- [WHAT YOU NEED TO DO] In the listing below, tally the lines that hold "Ташкенте" and report that number by itself.
Top of RECORDED DATA
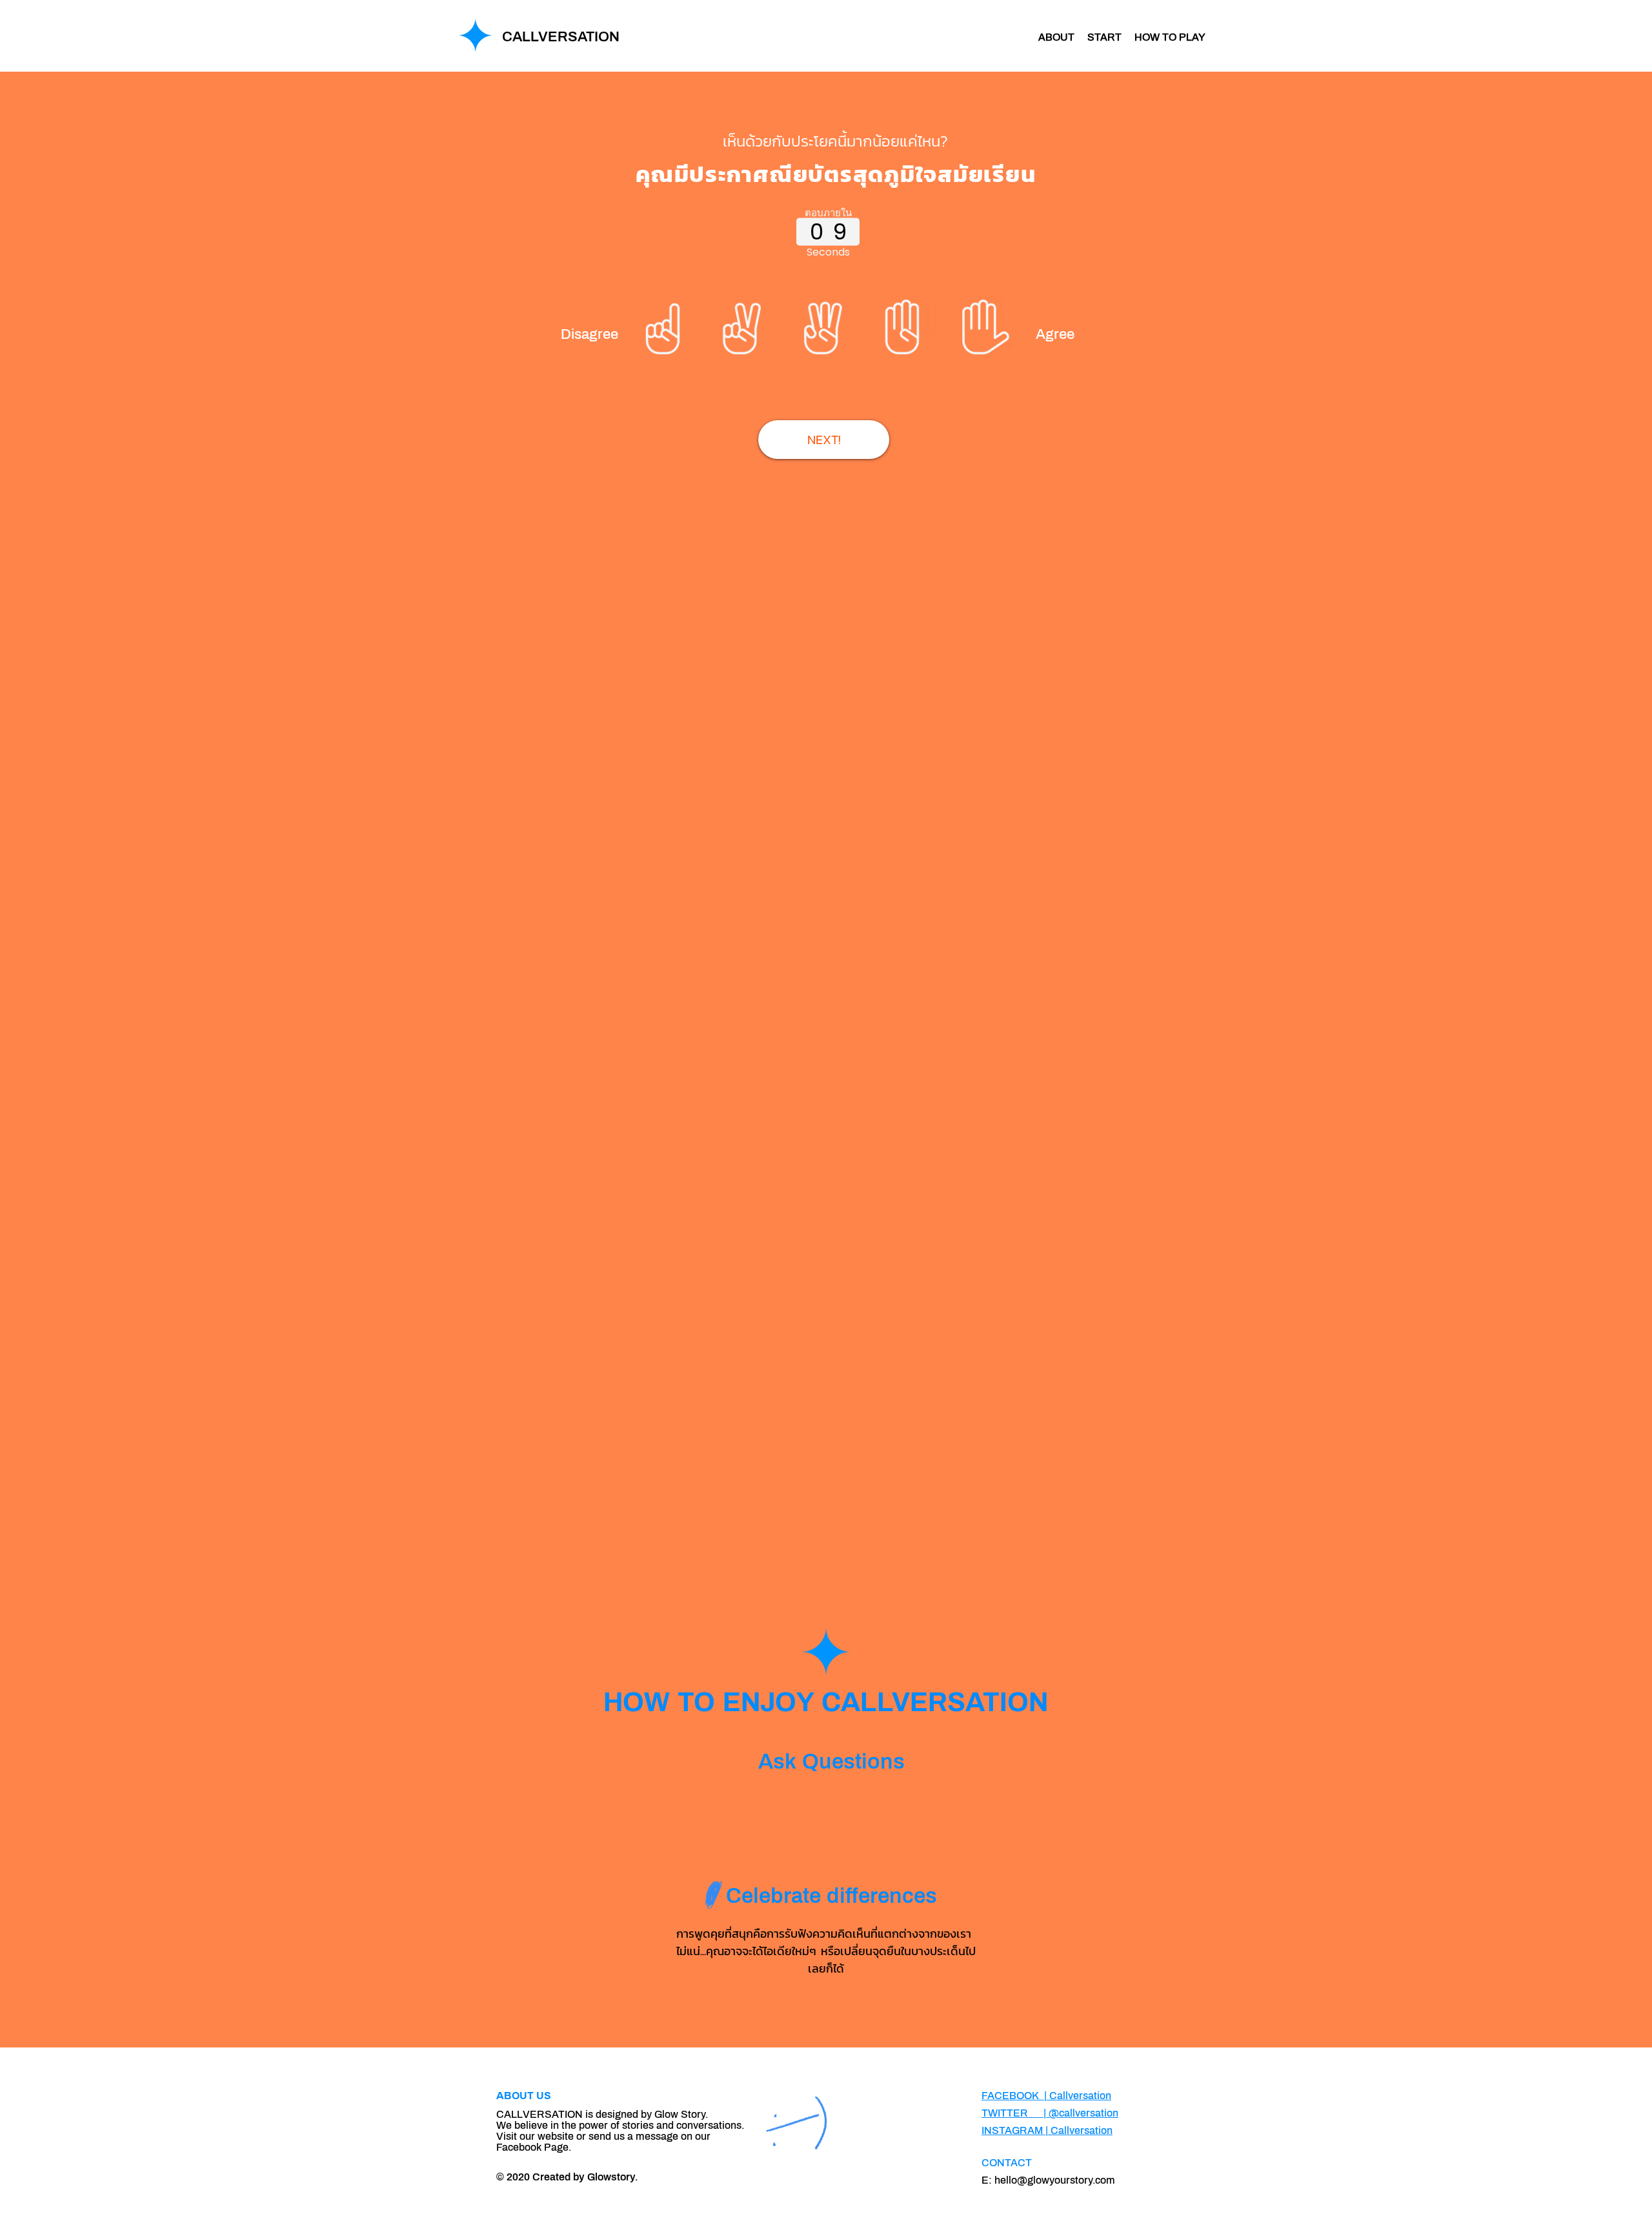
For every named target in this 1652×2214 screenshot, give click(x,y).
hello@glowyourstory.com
Bottom of RECORDED DATA
Top of RECORDED DATA
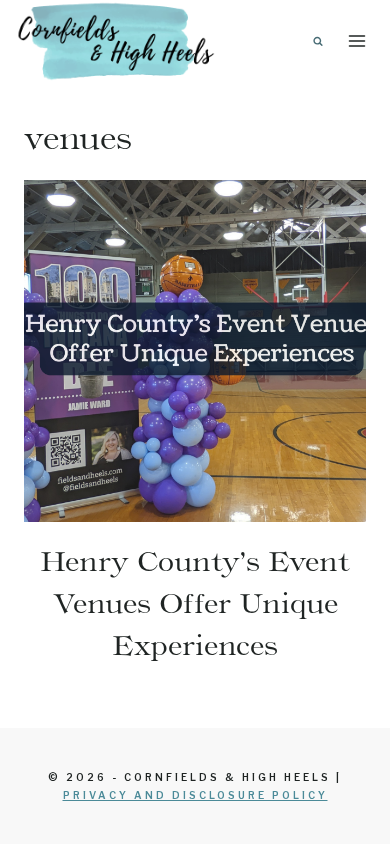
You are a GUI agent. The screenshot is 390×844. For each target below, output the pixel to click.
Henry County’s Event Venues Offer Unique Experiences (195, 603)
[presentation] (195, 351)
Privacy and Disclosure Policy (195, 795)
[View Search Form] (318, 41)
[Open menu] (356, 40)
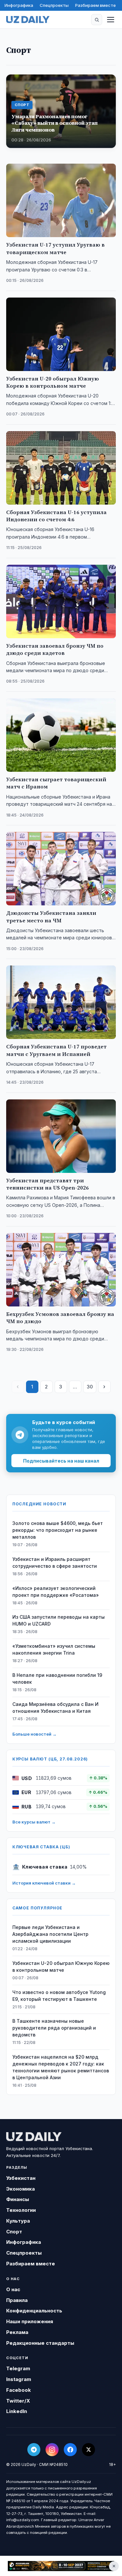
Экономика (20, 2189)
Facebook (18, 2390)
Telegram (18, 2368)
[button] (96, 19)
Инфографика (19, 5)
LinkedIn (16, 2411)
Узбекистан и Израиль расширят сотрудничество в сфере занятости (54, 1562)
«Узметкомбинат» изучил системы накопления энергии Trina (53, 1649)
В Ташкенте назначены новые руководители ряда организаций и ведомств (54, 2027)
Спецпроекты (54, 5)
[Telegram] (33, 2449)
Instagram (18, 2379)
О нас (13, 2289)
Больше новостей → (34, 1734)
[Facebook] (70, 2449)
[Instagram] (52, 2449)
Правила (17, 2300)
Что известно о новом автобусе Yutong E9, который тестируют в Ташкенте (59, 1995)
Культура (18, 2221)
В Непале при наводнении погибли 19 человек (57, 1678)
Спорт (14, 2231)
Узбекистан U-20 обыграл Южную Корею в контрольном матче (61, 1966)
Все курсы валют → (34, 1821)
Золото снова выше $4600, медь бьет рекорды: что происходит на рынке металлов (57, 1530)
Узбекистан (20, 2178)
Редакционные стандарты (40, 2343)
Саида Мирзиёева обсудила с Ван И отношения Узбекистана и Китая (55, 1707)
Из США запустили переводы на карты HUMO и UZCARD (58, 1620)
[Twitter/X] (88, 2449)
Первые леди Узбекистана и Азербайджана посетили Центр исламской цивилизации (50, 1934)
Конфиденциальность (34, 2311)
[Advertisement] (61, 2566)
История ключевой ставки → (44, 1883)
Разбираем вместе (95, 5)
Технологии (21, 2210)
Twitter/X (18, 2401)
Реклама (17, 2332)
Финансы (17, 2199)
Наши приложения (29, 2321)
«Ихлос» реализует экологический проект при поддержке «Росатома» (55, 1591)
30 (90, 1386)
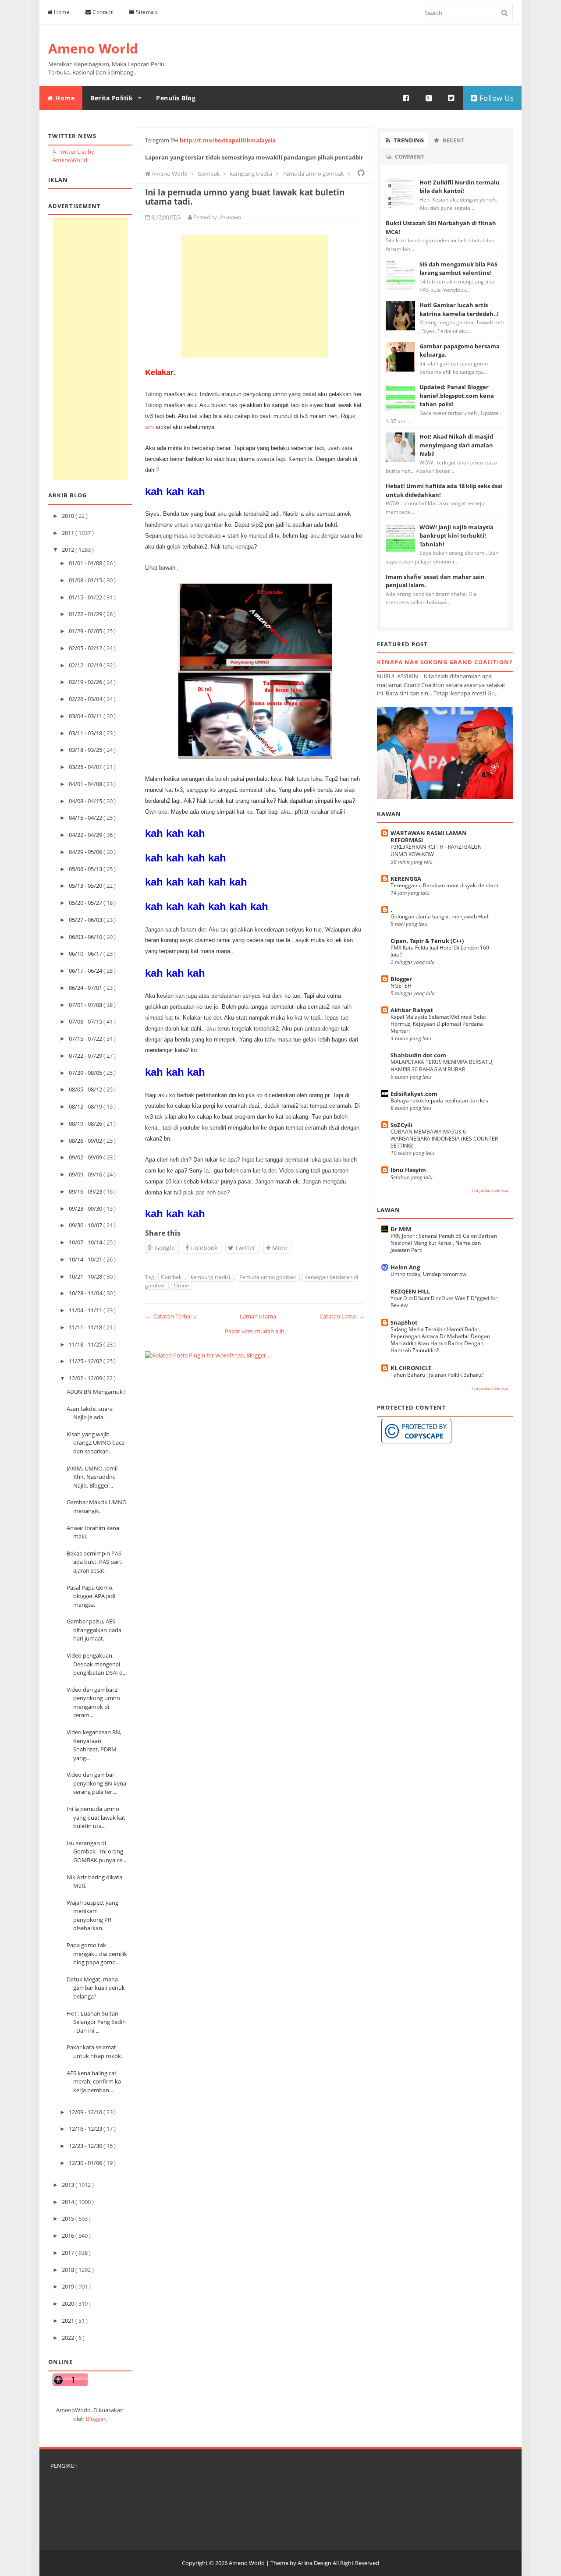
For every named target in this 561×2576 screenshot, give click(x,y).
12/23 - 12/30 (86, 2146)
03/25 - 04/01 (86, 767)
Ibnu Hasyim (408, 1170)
Bottom of RECORDED DATA
- [EXERCISE SOLUTION] 2